Fast track to a Master’s

Karolina Wojcik
Photo credit: Nora Lewis

Karolina Wojcik ’21 is on track to be the English Department’s first undergraduate to earn both a Bachelor of Arts and a Master of Arts through an accelerated, 5-year, bachelor’s-to-master’s degree program.

URI’s Accelerated Bachelor’s to Master’s Program, ABM, for short, enables students to earn both degrees in five years. It is designed for undergraduate students who have demonstrated excellence in their undergraduate studies and are ready for advanced-level scholarship. Wojcik is enthusiastic and excited at the prospect. “I feel very supported,” she says. “The English Department has done a phenomenal job of making this possible.”

A senior, Wojcik began taking graduate courses alongside her undergraduate courses this fall. Next year, her entire schedule will be devoted to graduate work. Wojcik, who earned her associate’s degree from the Community College of Rhode Island in 2010, worked in law, politics, and government before enrolling in URI. In her work as a research assistant and as a member of former State Police Superintendent Brendan Doherty’s 2012 congressional campaign, Wojcik developed an interest in the influence of literature on legal writing. “I’d read legal documents and find that they had this relationship to Biblical and Talmudic texts, and I was awed that traces of this beautiful writing existed in modern documents,” Wojcik says.

A range of benefits

In addition to saving time and tuition costs, ABM students can also pursue their own specific academic interests. “The ABM allows me to construct my specialization within English,” Wojcik says. “My particular ABM track, the non-thesis track, allows me to work in-depth with three different faculty members in three different areas of specialization.”

Students in the English program may opt to write a traditional thesis if it better suits their purposes.

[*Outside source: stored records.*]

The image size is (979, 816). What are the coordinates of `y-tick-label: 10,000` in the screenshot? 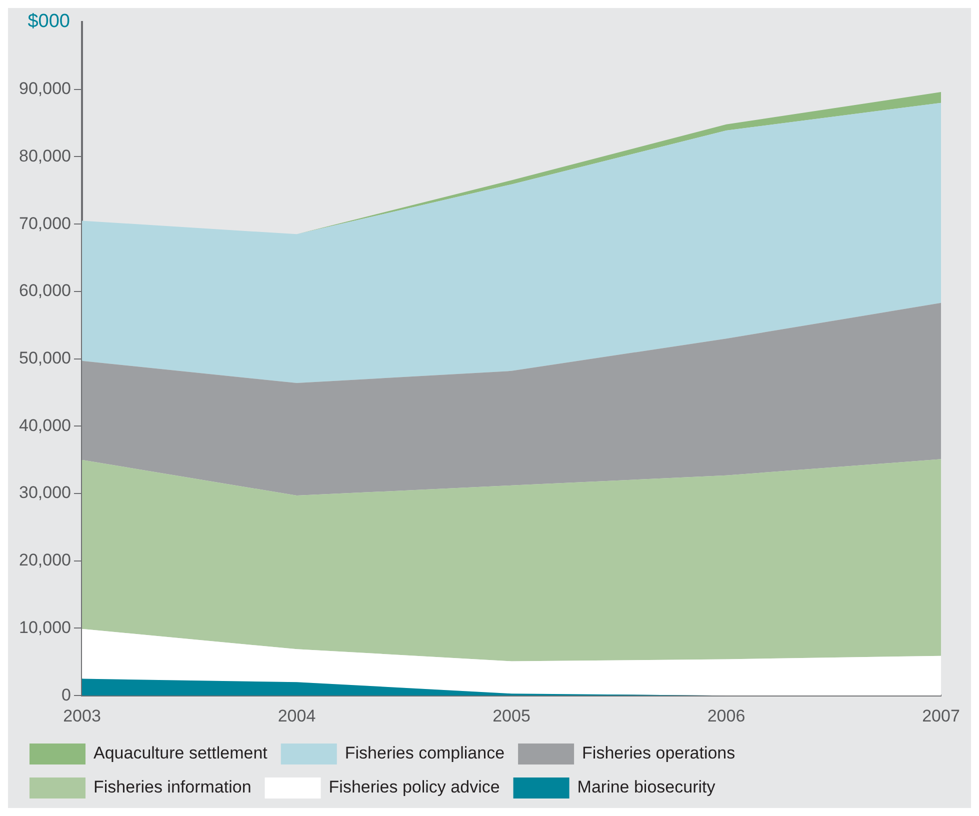 It's located at (44, 628).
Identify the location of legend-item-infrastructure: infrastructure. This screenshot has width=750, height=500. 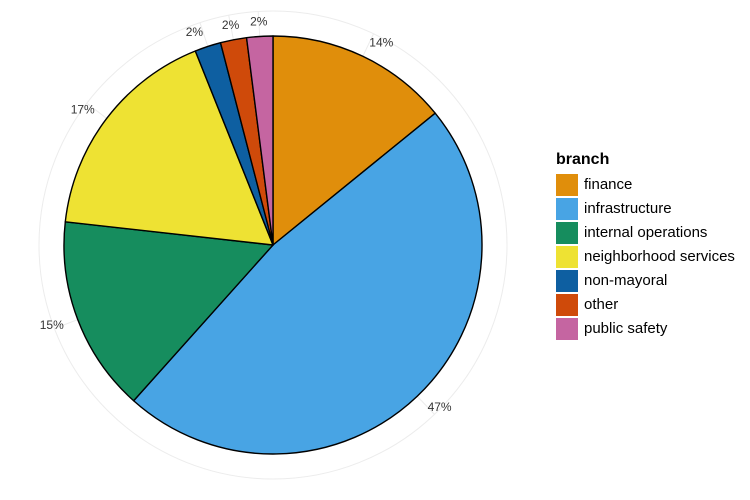
(646, 209).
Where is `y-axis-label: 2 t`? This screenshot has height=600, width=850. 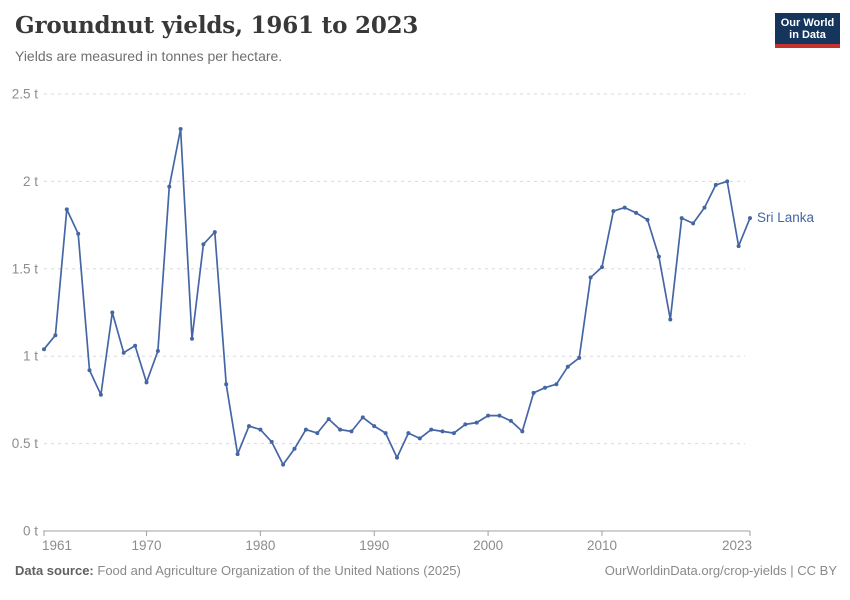 y-axis-label: 2 t is located at coordinates (30, 182).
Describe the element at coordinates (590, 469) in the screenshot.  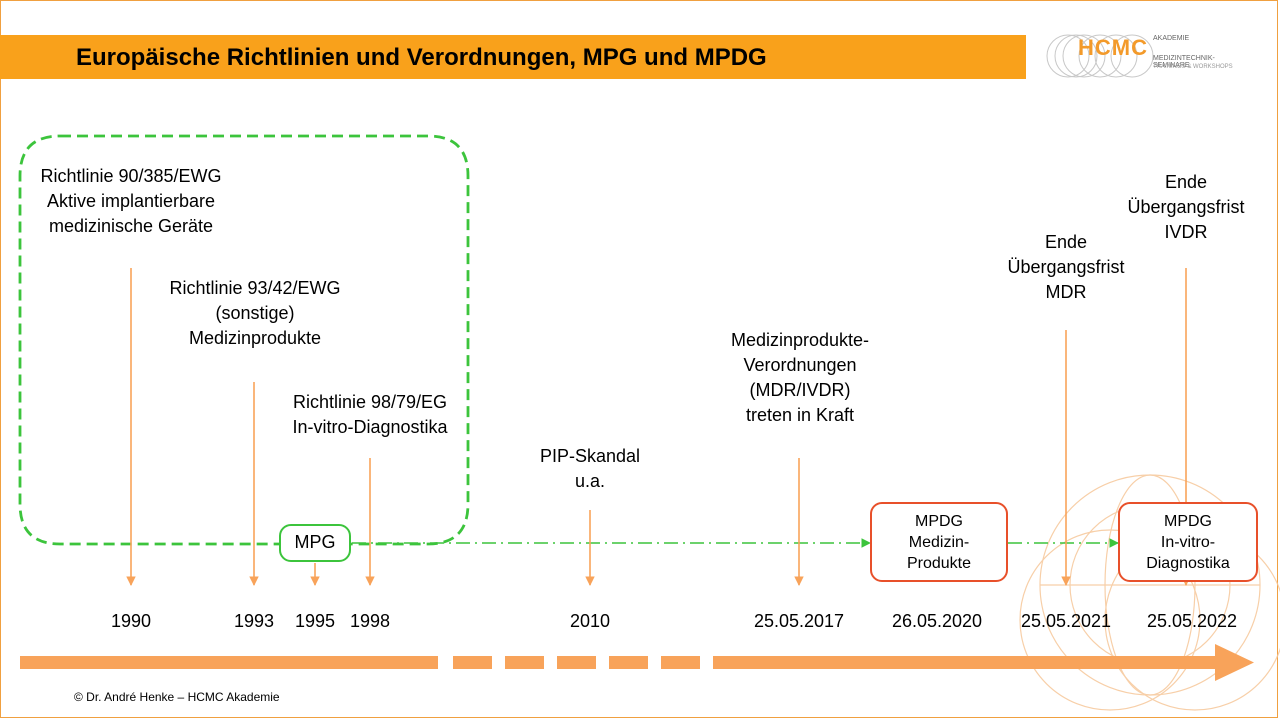
I see `label-pip: PIP-Skandal u.a.` at that location.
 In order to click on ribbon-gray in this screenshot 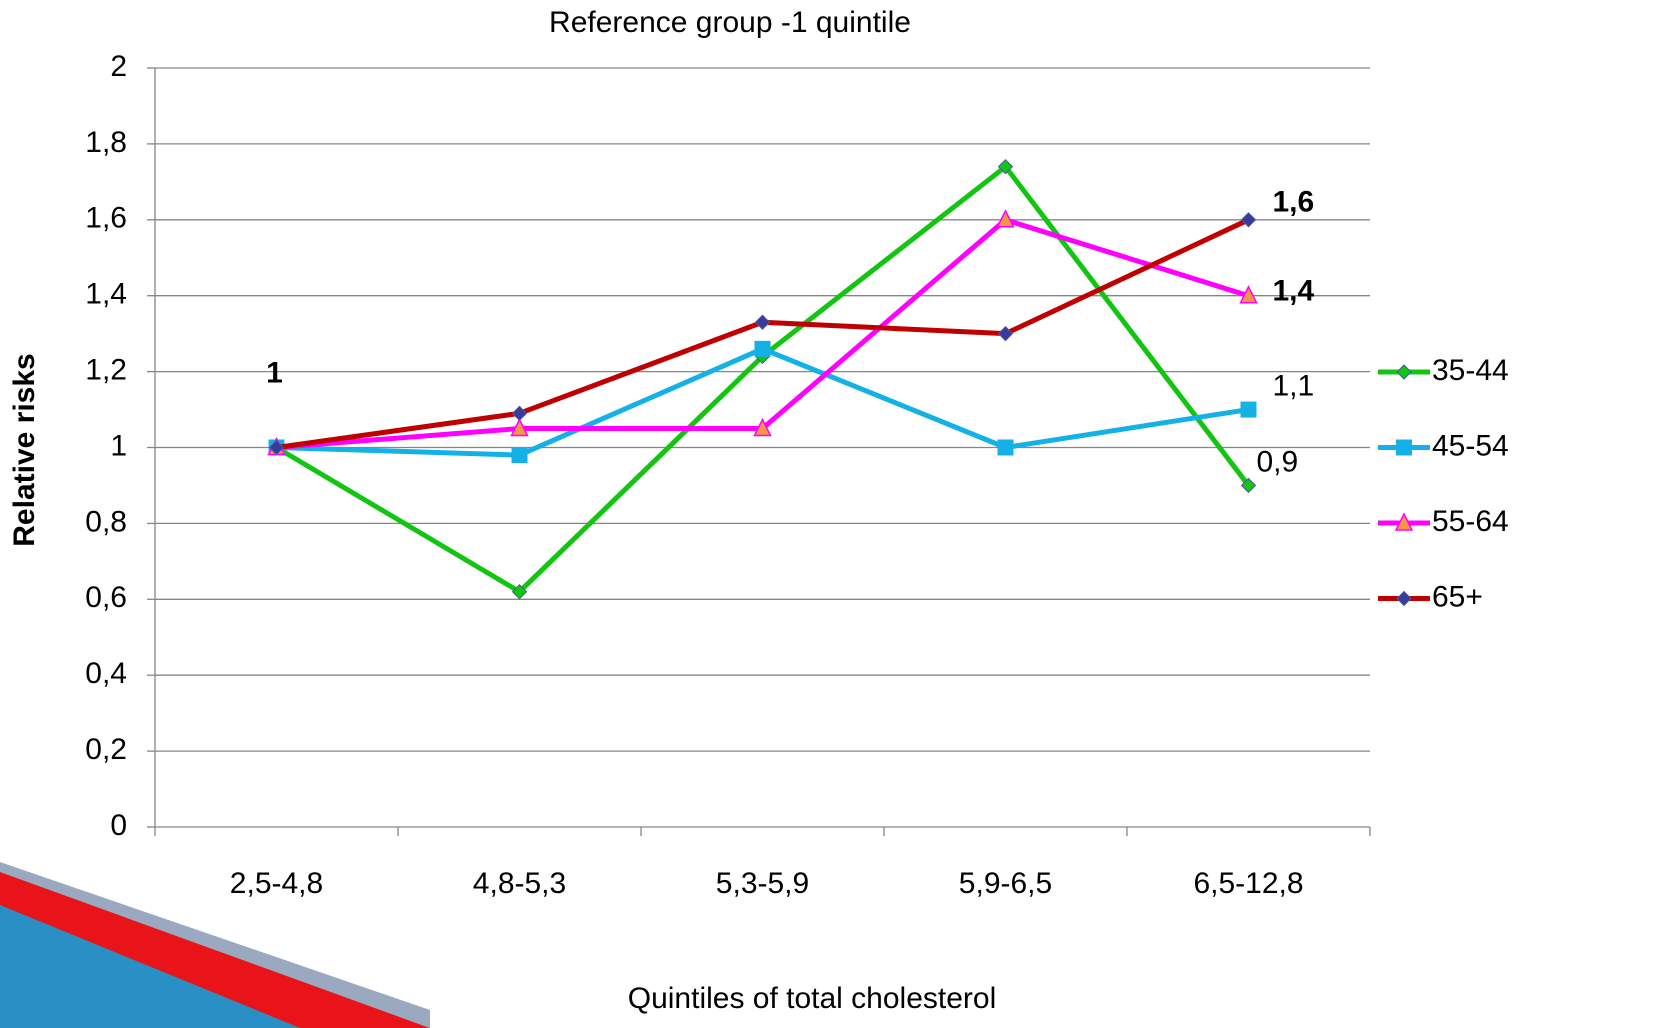, I will do `click(215, 945)`.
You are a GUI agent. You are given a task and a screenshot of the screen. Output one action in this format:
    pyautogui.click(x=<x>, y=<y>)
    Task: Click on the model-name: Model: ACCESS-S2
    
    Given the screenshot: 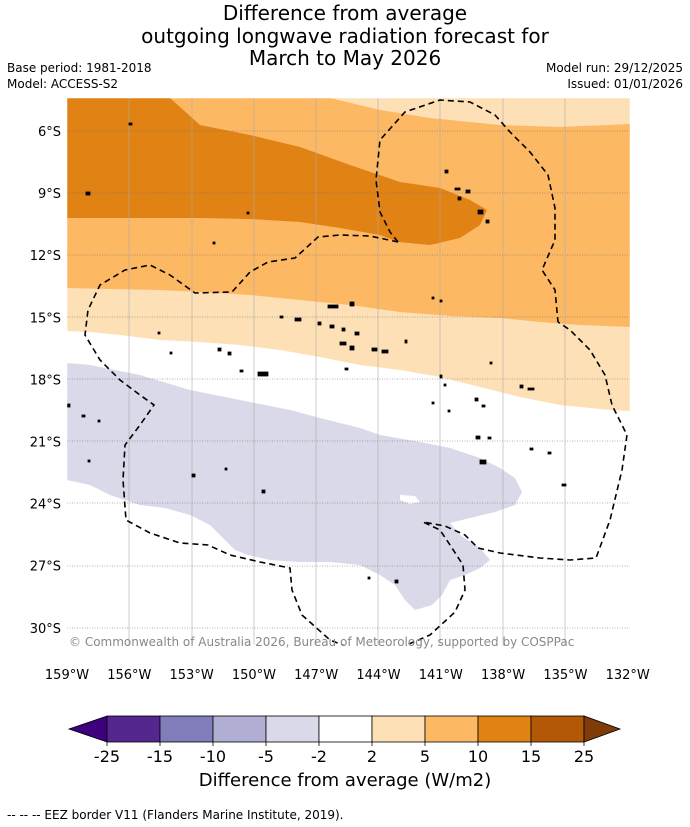 What is the action you would take?
    pyautogui.click(x=63, y=84)
    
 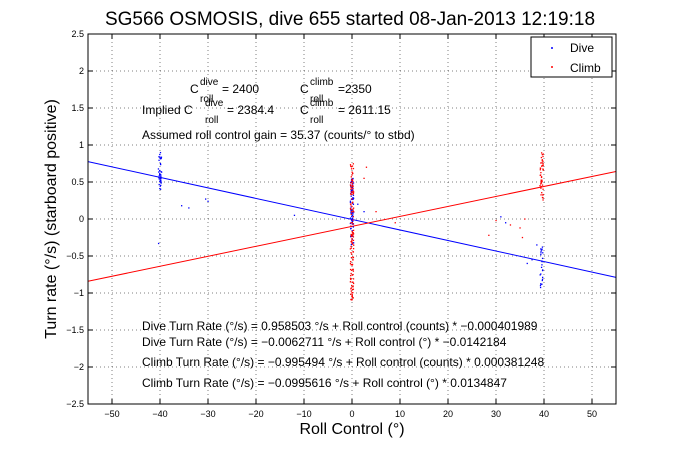 I want to click on c-dive-prefix: C, so click(x=194, y=89).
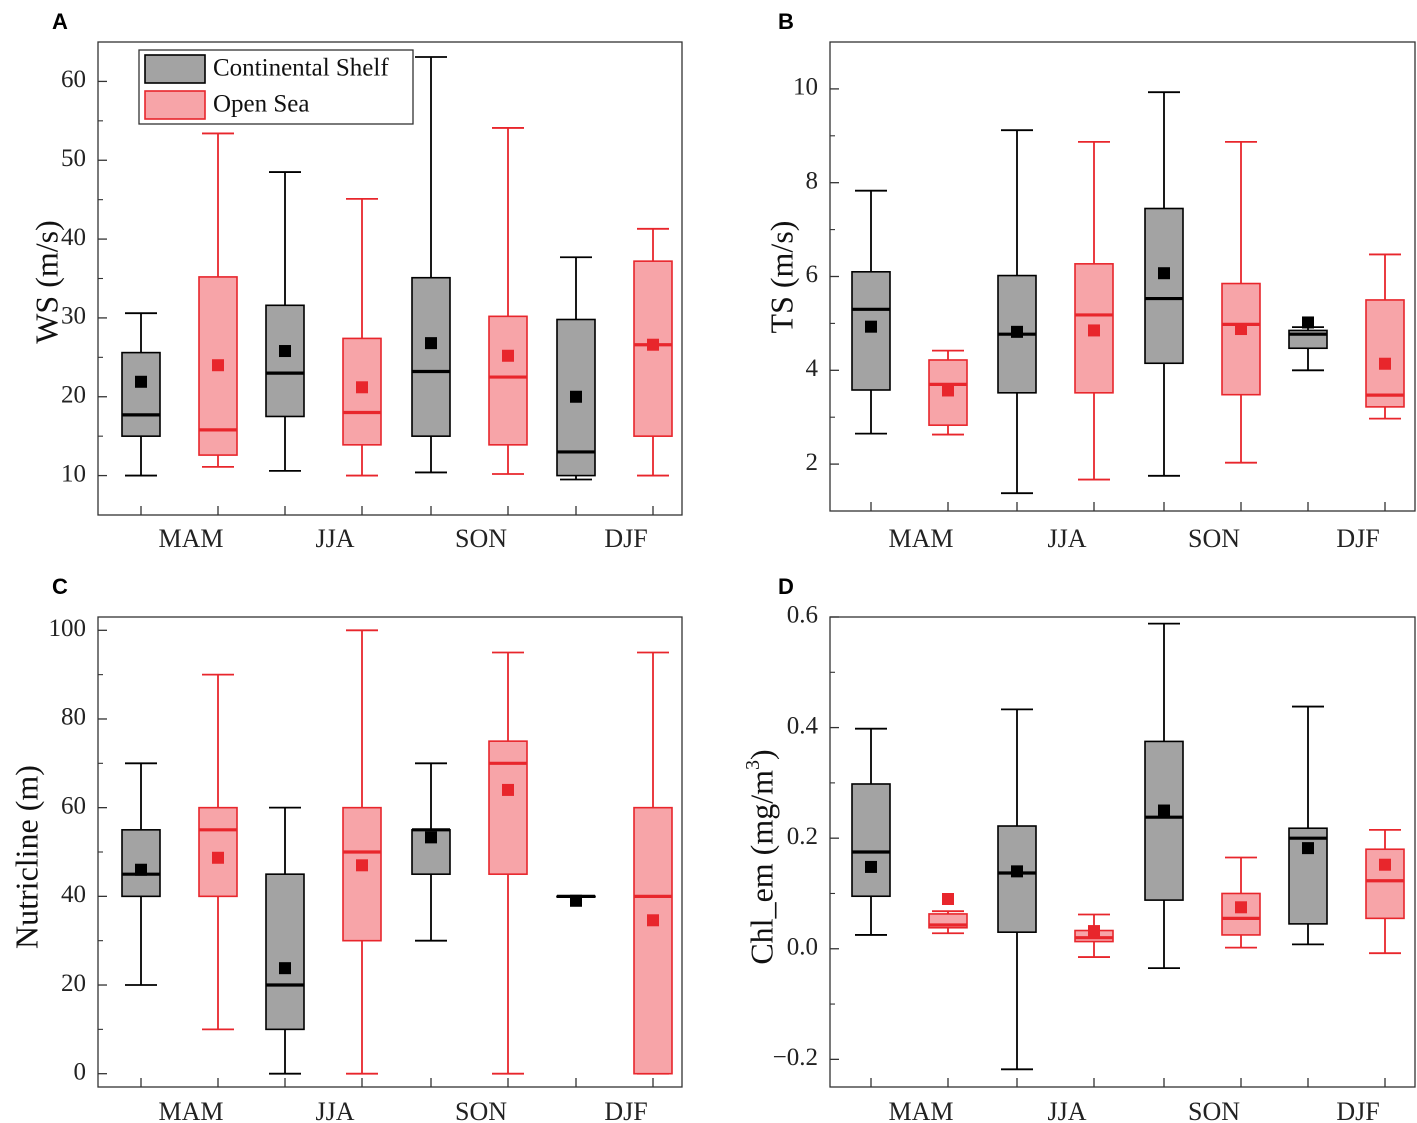  I want to click on y-tick-label: 50, so click(74, 158).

The English ABM emphasizes critical reading, thinking, and writing skills in a broad range of canonical and non-canonical texts through course offerings in literary, film, cultural studies, and creative writing—a plus to Wojcik, who gravitates toward deep and thorough examinations of technical aspects of her discipline. “I fell in love with the art of writing of a perfect sentence in English 478: Medieval Authors with Professor Travis Williams, and I knew I needed to pursue writing.”

Wojcik plans to become an English professor. Thus far, Wojcik says her experience at URI has been a rewarding one. “All that I have read has a beautiful relationship with English literature and the humanities.

“I really appreciate the chance to break down texts, make connections, and synthesize what I learn to further complete my understanding.”